AUGUST GAUL

(Großauheim, 1869-1921, Berlin)

AUGUST GAUL

(Großauheim, 1869-1921, Berlin)

German master of synthetic animal sculpture, between the academicism of Begas and the research of Hildebrand, recognised precursor of François Pompon.

August Gaul was born on 22 October 1869 in Großauheim, near Hanau, into a family of stonemasons, a training that would lastingly mark his relationship with material and form. He began his apprenticeship under a goldsmith while following drawing classes at the Hanau School of Applied Arts, before continuing his studies in Berlin at the School of Arts and Crafts, then at the School of Fine Arts.

Between 1894 and 1899, he worked as a practitioner in the studio of sculptor Reinhold Begas, a major figure of official Wilhelmine German sculpture, participating notably in the modelling of the lions of the Monument to Wilhelm I. In 1897, he received the Rome Prize of the Berlin Academy, which allowed him to stay in Italy, where he met Louis Tuaillon and absorbed the theoretical ideas emerging from Adolf von Hildebrand’s circle.

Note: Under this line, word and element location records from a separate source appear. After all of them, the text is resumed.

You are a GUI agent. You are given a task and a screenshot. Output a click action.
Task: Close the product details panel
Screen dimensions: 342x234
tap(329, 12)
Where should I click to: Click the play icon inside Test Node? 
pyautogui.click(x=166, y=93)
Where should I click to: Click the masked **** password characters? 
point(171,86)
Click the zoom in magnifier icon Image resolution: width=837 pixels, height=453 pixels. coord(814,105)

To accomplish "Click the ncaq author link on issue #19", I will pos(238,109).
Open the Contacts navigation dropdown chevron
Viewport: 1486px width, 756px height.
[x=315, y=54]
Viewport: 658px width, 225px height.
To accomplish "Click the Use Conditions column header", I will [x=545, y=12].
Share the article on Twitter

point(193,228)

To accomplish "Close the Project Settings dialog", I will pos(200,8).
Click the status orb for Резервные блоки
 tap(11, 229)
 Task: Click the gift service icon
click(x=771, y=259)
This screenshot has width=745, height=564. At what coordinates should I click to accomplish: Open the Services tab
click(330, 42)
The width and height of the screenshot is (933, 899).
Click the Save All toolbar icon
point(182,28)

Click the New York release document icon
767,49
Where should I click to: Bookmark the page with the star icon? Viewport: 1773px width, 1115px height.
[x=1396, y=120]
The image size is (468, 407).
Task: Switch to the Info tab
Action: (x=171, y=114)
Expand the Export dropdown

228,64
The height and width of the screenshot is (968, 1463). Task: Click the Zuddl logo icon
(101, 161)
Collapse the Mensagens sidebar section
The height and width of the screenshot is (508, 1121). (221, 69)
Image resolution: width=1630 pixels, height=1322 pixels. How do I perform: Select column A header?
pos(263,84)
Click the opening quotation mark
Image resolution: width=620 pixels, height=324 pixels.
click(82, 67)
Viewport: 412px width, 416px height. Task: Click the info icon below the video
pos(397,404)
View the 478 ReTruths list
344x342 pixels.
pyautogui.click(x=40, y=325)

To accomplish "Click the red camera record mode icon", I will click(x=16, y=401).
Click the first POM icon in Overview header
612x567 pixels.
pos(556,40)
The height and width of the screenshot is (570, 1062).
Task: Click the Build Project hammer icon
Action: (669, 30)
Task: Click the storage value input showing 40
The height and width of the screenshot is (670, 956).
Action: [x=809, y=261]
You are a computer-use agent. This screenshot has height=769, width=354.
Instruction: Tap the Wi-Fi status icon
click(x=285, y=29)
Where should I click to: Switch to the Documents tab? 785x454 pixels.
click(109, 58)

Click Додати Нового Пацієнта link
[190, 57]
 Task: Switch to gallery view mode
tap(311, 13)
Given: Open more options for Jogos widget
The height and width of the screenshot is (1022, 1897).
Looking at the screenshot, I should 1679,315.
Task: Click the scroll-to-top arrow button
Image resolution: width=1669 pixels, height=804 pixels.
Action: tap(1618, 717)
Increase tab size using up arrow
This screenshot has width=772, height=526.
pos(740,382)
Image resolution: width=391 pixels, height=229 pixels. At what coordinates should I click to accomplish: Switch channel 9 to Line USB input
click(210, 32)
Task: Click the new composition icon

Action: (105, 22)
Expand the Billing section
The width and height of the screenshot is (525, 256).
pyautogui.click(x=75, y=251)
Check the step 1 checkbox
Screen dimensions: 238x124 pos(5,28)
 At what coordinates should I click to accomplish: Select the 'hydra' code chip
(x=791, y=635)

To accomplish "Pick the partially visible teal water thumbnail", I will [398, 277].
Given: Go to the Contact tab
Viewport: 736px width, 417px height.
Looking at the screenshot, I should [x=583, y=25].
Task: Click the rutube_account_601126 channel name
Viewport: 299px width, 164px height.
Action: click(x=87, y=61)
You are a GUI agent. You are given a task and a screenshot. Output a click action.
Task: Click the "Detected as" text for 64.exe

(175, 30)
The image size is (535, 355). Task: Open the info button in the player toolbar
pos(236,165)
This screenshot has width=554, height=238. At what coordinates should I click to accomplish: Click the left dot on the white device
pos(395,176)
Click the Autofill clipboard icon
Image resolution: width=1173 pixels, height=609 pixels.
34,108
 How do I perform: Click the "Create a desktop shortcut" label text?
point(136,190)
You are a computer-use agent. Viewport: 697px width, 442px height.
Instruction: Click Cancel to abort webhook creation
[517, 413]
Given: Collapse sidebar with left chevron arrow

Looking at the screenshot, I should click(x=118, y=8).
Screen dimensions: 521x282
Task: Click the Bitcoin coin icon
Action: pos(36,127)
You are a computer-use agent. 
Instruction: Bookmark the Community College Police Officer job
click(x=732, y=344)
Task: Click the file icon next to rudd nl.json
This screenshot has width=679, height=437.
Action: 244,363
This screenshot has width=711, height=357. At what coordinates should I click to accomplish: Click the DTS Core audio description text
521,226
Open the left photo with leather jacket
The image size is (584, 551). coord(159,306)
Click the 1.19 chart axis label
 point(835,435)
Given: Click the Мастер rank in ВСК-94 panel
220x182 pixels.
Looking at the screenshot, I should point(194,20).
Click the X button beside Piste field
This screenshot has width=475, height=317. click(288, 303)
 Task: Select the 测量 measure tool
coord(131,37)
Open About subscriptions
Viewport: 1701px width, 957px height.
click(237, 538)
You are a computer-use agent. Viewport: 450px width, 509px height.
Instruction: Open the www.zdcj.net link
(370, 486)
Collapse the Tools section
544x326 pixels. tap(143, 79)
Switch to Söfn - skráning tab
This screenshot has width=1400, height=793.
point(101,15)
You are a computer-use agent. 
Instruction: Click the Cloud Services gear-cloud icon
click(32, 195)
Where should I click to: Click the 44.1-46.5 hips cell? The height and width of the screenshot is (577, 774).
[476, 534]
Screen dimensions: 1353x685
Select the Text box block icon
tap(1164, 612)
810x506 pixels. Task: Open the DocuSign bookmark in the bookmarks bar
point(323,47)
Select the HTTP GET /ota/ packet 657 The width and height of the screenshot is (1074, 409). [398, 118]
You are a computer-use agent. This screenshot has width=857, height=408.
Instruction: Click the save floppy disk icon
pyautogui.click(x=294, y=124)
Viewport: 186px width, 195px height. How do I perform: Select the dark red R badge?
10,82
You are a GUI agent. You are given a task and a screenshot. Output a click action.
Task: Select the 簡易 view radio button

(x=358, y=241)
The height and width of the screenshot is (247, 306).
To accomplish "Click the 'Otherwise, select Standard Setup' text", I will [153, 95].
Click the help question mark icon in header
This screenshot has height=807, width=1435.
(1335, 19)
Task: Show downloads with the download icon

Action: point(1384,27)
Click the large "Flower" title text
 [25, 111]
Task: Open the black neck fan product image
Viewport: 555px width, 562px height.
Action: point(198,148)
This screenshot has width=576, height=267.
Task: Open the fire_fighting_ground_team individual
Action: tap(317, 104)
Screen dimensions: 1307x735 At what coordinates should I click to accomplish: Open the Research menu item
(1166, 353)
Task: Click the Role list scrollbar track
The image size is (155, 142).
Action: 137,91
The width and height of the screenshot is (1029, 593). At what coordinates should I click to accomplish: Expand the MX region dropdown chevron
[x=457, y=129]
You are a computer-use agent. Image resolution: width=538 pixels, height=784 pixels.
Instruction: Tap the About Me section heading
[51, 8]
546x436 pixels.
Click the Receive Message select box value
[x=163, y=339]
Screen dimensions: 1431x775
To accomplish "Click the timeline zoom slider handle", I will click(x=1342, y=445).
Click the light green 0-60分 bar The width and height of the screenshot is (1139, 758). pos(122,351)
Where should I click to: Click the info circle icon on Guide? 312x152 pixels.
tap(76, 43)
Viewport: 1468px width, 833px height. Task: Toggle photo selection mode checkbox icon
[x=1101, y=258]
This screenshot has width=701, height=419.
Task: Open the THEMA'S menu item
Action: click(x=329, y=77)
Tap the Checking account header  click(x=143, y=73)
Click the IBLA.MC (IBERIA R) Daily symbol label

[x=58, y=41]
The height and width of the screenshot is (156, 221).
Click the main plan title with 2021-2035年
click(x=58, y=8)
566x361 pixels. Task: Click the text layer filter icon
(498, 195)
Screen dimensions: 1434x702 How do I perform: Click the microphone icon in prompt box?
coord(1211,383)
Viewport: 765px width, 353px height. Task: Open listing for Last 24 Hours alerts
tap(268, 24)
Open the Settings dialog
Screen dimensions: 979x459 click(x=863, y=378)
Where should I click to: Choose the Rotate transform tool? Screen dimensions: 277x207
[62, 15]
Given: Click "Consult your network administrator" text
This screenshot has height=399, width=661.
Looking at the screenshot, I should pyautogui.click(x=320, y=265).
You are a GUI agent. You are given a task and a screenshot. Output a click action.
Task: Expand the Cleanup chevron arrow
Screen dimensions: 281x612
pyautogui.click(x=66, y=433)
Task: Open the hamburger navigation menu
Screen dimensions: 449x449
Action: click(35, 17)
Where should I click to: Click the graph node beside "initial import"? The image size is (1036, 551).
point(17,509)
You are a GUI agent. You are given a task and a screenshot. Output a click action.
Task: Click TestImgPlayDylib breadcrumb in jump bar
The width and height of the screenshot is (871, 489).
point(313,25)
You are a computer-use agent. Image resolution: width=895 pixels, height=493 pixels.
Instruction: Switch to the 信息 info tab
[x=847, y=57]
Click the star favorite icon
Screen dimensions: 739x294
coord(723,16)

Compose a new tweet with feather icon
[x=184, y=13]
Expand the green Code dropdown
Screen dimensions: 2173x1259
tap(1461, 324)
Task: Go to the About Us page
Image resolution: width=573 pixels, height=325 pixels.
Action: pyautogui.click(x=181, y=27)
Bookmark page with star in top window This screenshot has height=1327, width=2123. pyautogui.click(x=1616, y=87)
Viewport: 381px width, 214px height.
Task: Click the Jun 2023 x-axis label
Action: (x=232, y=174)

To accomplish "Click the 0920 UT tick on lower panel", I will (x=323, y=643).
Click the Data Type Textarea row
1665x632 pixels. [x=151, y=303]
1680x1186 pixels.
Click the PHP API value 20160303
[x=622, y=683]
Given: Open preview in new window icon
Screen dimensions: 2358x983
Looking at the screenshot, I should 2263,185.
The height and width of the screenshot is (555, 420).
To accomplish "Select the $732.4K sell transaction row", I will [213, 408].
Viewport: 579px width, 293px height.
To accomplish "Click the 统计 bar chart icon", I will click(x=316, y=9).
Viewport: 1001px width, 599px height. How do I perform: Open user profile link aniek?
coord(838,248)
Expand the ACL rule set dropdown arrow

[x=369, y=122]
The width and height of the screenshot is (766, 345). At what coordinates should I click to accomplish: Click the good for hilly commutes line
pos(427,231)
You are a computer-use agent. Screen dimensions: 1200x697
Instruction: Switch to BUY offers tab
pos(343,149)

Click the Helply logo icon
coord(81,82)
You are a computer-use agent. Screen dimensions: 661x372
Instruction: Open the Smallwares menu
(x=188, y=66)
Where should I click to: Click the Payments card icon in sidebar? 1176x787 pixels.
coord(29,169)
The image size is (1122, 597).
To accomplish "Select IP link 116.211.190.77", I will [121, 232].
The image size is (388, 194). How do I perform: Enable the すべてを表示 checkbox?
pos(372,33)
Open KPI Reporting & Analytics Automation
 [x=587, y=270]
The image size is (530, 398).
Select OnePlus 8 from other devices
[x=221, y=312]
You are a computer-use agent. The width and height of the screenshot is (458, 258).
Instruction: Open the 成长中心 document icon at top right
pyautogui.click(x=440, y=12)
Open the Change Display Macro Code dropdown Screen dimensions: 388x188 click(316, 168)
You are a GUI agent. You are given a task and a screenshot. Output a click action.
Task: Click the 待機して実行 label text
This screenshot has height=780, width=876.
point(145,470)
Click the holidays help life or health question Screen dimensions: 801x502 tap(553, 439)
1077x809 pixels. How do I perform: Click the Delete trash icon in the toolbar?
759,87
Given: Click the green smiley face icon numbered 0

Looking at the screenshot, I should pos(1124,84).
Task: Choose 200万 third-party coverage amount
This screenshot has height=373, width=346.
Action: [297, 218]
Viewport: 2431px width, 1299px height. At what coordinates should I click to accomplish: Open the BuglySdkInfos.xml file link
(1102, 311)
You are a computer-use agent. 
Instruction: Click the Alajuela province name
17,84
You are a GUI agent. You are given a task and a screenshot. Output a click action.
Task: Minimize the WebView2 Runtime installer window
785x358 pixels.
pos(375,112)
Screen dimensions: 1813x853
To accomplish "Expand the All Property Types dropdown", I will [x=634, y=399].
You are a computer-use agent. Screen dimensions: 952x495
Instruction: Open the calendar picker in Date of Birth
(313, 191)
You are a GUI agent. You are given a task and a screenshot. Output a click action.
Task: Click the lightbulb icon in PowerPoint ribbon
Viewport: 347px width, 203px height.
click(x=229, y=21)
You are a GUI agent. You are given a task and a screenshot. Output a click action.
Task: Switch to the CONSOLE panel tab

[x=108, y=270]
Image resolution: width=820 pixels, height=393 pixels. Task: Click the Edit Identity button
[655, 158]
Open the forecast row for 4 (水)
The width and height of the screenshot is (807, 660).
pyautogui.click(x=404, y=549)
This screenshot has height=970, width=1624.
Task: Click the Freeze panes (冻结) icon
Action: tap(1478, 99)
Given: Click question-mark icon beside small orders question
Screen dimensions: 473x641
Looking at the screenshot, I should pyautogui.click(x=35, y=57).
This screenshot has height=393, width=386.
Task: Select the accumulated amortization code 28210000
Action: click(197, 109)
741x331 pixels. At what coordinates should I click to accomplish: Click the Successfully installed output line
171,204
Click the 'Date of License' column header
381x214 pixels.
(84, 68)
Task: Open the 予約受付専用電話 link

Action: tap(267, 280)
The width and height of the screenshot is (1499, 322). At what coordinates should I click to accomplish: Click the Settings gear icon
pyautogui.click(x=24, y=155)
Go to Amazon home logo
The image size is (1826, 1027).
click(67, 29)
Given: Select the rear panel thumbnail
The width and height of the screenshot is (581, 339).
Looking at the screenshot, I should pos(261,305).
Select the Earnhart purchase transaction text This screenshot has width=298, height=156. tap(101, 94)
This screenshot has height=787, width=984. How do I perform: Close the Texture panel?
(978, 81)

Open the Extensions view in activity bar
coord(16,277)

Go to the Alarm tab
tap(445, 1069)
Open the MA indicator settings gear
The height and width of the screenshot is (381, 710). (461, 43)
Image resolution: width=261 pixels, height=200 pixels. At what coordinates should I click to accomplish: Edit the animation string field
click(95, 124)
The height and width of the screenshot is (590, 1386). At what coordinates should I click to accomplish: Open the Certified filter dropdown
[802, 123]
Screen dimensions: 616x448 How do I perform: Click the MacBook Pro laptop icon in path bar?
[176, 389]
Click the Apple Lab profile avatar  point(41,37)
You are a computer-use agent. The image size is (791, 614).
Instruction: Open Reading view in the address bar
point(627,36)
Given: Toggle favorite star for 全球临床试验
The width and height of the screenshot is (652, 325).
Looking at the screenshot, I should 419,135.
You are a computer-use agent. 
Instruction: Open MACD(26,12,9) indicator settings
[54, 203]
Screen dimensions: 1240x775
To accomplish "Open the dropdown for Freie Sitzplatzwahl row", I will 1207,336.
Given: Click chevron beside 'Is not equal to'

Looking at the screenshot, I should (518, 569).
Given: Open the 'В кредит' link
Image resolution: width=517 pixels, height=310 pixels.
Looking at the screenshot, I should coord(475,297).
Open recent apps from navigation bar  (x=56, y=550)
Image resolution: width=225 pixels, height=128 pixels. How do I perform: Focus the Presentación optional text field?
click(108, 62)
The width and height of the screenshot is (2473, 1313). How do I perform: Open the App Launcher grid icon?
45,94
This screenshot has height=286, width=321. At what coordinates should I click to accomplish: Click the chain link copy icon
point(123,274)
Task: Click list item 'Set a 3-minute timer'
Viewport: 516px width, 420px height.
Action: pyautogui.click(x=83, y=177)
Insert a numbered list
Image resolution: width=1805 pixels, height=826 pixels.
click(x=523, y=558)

On his return, Gaul gradually distanced himself from academic naturalism to develop a personal language based on the simplification of volumes and the search for an essential form. In 1899, he exhibited his lions at the Berlin Secession exhibition, of which he became a member in 1902. His approach consisted of synthesising the characteristic attitudes and volumes of the animal, generally shown at rest, to express its permanence rather than anecdote.

Alongside his intimate-scale sculptures, he produced several monumental ensembles and fountains: a swan fountain in Krefeld, a bison fountain in Königsberg, and the duck fountain in front of the Renaissance-Theater in Berlin, created in 1911. Original figures from this ensemble are today preserved at the Giersch Museum of Goethe University in Frankfurt. August Gaul died in Berlin in 1921.

Literature :

  • WALDMANN, Emil. August Gaul. Berlin : Paul Cassirer, 1919.

  • HILDEBRAND, Adolf von. Das Problem der Form in der bildenden Kunst. Strasbourg : Heitz, 1893.

  • PARET, Peter. The Berlin Secession. Cambridge : Harvard University Press, 1980.